Tom Lane <tgl@sss.pgh.pa.us> wrote:
> Kevin Grittner <kgrittn@ymail.com> writes:
>> If we
>> *are* going to allow it, it would be pretty confusing to have it
>> behave differently that what I previously outlined (regarding the
>> equivalent long form CASE clause).
>
> AFAICT, we do treat them the same; can you provide an example where
> we don't?
No, I was just arguing that if we change the CASE clause to return
untyped NULL, then the COALESCE clause should follow suit.
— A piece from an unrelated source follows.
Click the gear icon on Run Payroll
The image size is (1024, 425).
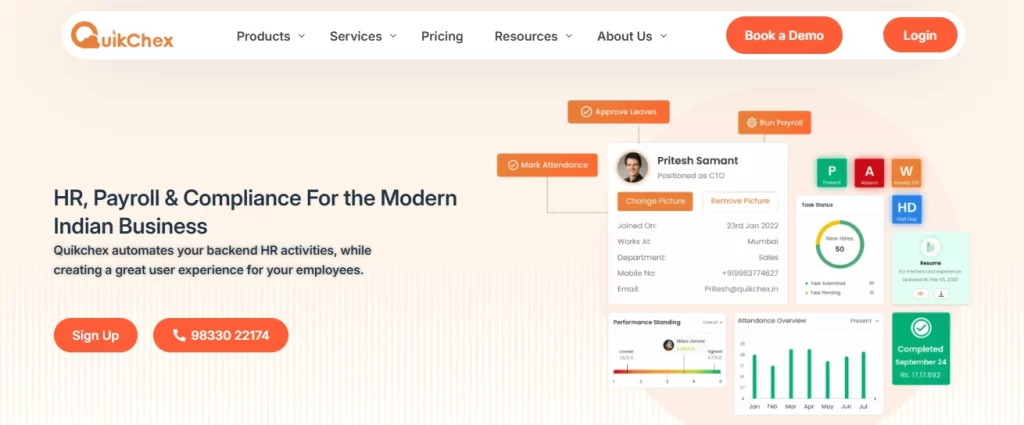coord(751,123)
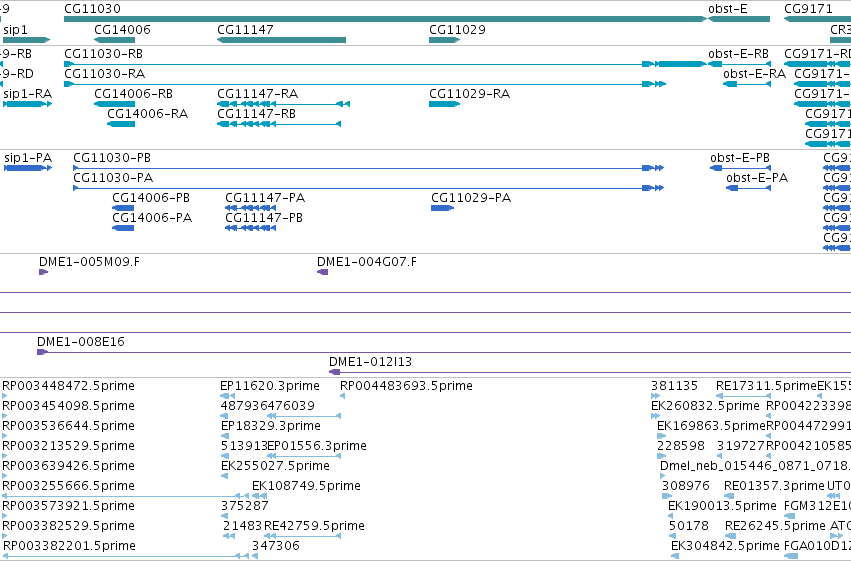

> It would be interesting to try variants of the
>
> select u+i from (select '1' as u, '2'::int as i) s where u<'foo'::text;
>
> example to see what they do if the column has to be converted to two
> mutually inconsistent types, assuming you can find candidate types
> in each system.
I finagled a syntax that was accepted by all servers on SQL Fiddle
and got a row with a 3 without the WHERE clause from all products
except PostgreSQL:
-- Build Schema
create table onerow (n int not null);
insert into onerow values (1);
-- Run SQL
select u+i from (select cast('1' as char) as u, 2 as i from onerow) s;
Then I added that WHERE clause.
select u+i from (select cast('1' as char) as u, 2 as i from onerow) s
where u<cast('foo' as char);
Much to my amazement, all of them *still* return a row with the
value 3, without error. I'm still picking my jaw up from the floor.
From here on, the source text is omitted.